SET TASKS »
a – Copy word for word the passage of the letter to parents of new college students that lies between "But enough about" and "any of them).", inclusive.
b – Using the letter to parents of new college students, answer these:
(i) In which city did the son spend his first semester?
(ii) How far from home was the daughter's college?
(iii) Around what time of night does the letter suggest parents may feel anxiety?
c – Write a continuation of the letter to parents of new college students, beginning right after its final sentence.

SOURCE EXCERPT »
Dear whoever just brought their kids to college,
I know. No, really, I do. I did it. Twice. It was hard. And sad, and funny, and surreal, and totally bizarre, and shocking and amazing and honestly, it almost felt like I must be dead-asleep having one of those realistic dreams where you think you’re awake because you play out the scenario since the day your little baby pops out of you and then there you are on some scenic campus about to leave your child there, alone, wondering who the talented magician was who stole the years between birth and that day without you even noticing. Yeah, I feel you.
I understand. Seriously. I grieved for the entirety of my son’s senior year of high school in preparation for the big goodbye. I cried through every “last’ there was. And when he finally boarded the plane for the up-all-night city of Barcelona for his first semester (a Spring admit to USC, LA), I had myself a very major-grieving-Italian-widow-who-wears orthopedic-shoes cry. Four months later, of course, we had to take him to LA, which was also sort of dramatic, but at least he was in the states. I cried again, but not as much (lying here, just as much, if not more).
When my daughter left, three years after her brother’s departure, it was different because the nest was now officially empty, for real and that’s a whole other thing. But, she was only two hours from home and we also went to every one of her soccer games (EVERY. SINGLE. ONE.). Galavanting around New England from September through the start of October and sometimes longer, we saw a lot of her. And anytime she or we felt the need to see one another, we could do it by leaving in the AM and being home by the PM. Which wasn’t an option to see our son. Drive to LA for dinner? Right.
But enough about me, let’s talk about you. Are you feeling worried? Do you keep thinking your kid is going to burst through the door? Are you making too much for dinner and looking over longingly at their empty chair? Are you having some anxiety in the middle of the night at around, say, 2 AM? Have you gotten rid of all their favorite junky snacks yet? Are you the parent who is crying their head off, OR the one having sex on the kitchen island? (There are those parents, but I don’t know any of them).

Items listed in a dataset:

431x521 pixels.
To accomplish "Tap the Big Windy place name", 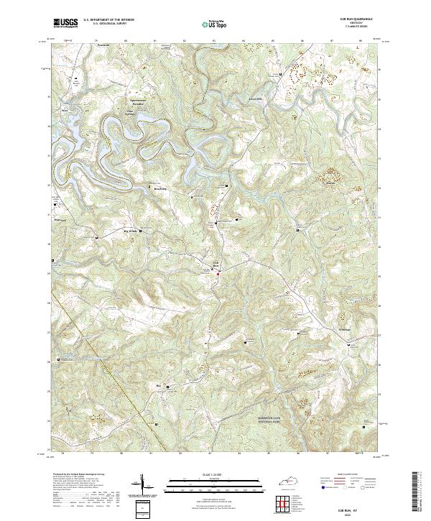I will point(127,231).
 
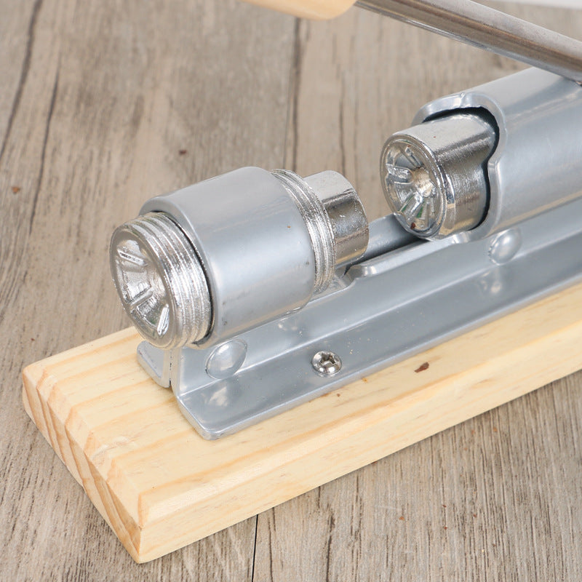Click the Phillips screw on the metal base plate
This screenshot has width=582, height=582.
pyautogui.click(x=327, y=363)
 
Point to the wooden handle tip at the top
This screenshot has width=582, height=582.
pyautogui.click(x=309, y=7)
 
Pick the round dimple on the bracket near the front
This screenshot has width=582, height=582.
pyautogui.click(x=226, y=359)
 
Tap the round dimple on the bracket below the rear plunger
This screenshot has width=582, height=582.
pyautogui.click(x=504, y=246)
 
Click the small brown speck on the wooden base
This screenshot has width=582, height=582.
pyautogui.click(x=422, y=367)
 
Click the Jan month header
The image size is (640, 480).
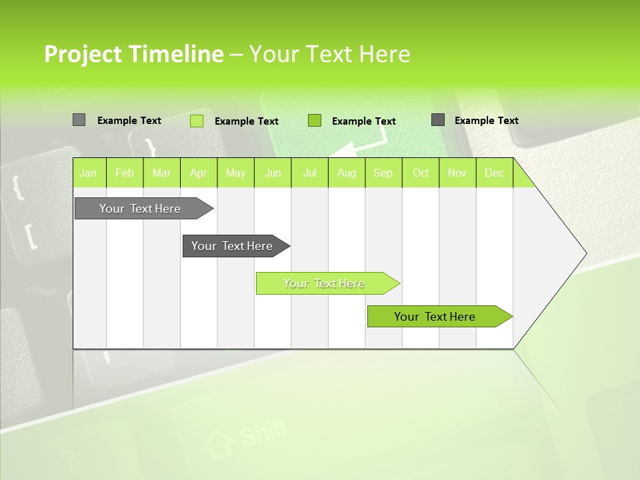(89, 173)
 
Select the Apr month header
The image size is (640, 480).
(199, 173)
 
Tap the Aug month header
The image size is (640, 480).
(346, 173)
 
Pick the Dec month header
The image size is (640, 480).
(494, 173)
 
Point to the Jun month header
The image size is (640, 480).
(273, 173)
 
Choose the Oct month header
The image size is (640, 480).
(421, 173)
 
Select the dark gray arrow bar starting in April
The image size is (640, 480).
(233, 246)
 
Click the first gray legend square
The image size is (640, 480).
(79, 120)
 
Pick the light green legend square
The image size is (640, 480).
(197, 121)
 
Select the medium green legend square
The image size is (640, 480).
(315, 121)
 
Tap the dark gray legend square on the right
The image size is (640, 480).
(438, 120)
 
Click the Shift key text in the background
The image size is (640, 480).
(263, 433)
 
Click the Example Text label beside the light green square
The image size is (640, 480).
(246, 121)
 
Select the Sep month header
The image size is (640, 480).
(383, 173)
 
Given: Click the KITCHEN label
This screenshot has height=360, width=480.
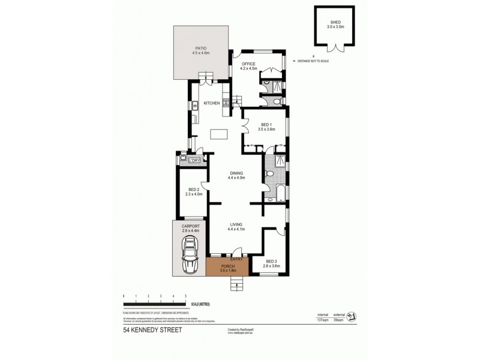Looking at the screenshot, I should (x=212, y=103).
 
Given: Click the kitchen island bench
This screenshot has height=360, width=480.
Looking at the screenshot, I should (x=220, y=134).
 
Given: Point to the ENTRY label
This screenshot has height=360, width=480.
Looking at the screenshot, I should (x=236, y=259).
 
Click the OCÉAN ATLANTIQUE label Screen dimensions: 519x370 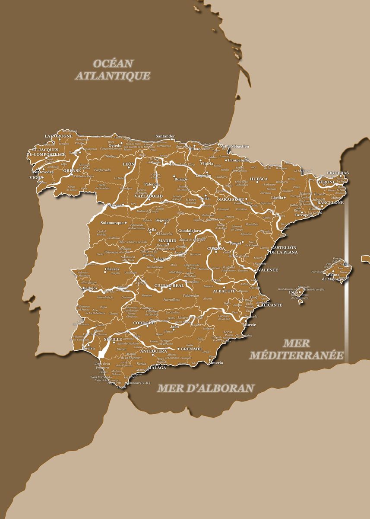(x=113, y=70)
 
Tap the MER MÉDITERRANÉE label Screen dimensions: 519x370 (x=297, y=349)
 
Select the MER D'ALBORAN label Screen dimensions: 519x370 (x=205, y=388)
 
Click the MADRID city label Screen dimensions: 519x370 (x=167, y=240)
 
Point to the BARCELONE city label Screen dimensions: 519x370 (x=330, y=202)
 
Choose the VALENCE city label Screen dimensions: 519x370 (x=268, y=270)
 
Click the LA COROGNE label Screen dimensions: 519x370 (x=59, y=136)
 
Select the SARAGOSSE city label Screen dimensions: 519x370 (x=231, y=199)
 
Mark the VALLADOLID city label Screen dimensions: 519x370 (x=149, y=196)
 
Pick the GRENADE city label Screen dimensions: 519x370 (x=191, y=349)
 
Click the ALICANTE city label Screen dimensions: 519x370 (x=271, y=305)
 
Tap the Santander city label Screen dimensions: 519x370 (x=165, y=136)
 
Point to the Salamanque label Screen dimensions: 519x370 (x=112, y=223)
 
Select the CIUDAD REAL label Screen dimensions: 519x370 (x=169, y=285)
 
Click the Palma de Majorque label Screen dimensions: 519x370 (x=331, y=276)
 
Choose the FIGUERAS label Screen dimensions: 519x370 (x=338, y=173)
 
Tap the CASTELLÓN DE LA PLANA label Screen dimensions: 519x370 (x=284, y=250)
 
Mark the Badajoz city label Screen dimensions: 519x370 (x=90, y=288)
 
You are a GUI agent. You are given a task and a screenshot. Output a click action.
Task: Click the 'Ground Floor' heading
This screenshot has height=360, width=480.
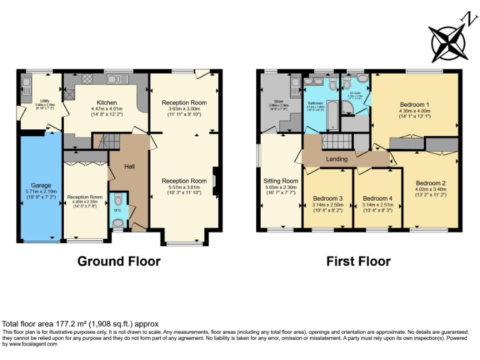(x=119, y=261)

SOLVED PROBLEMS »
a –
But enough about me, let’s talk about you. Are you feeling worried? Do you keep thinking your kid is going to burst through the door? Are you making too much for dinner and looking over longingly at their empty chair? Are you having some anxiety in the middle of the night at around, say, 2 AM? Have you gotten rid of all their favorite junky snacks yet? Are you the parent who is crying their head off, OR the one having sex on the kitchen island? (There are those parents, but I don’t know any of them).

b –
(i) Barcelona
(ii) Two hours
(iii) Around 2 AM

c –
Well, here’s my advice, from someone who’s been there:
I say grieve for as long as you have to. It’s a transition. A big one. And it’s ok to feel sad, lonely, confused, and/or downright fucking miserable. It’s also ok to be rejoicing. It’s honestly perfectly fine to feel any way you feel. (It’s actually always ok to feel any way feel ANY OLD TIME). So, give yourself the emotional space to feel whatever it is you’re feeling and honor that.
Throw yourself a parade. You made it through not only bringing your child to campus with at least most of his stuff (“Mom, I forgot my blue sweater with the thing on it….”), you got your child to this point. And in the last year, I’m guessing it wasn’t without drama. I do hear about those unicorn families where it’s just easy as making a coffee, but not that much. It’s a year long sprint of making “the list,” making the visits, writing that goddamn essay, meeting all those deadlines, deciding on ED (and I’m not talking erectile dysfunction, although I imagine the stress could cause that…..), trying to block out the incessant talk of where this one applied, and where that one got in and where this one was already rejected and who is legacy and who got a scholarship and who is playing what sport where. And of course, there is the financial aid and FAFSA and loans and monetary decisions and allowance discussions. And then there is the waiting. THE WAITING. Which is endless and the stress of it is like a dense fog over the Golden Gate Bridge. So, you know, give yourself some credit here. You were right there for all of it as the support team, so you know, cheerleading squad yay for you.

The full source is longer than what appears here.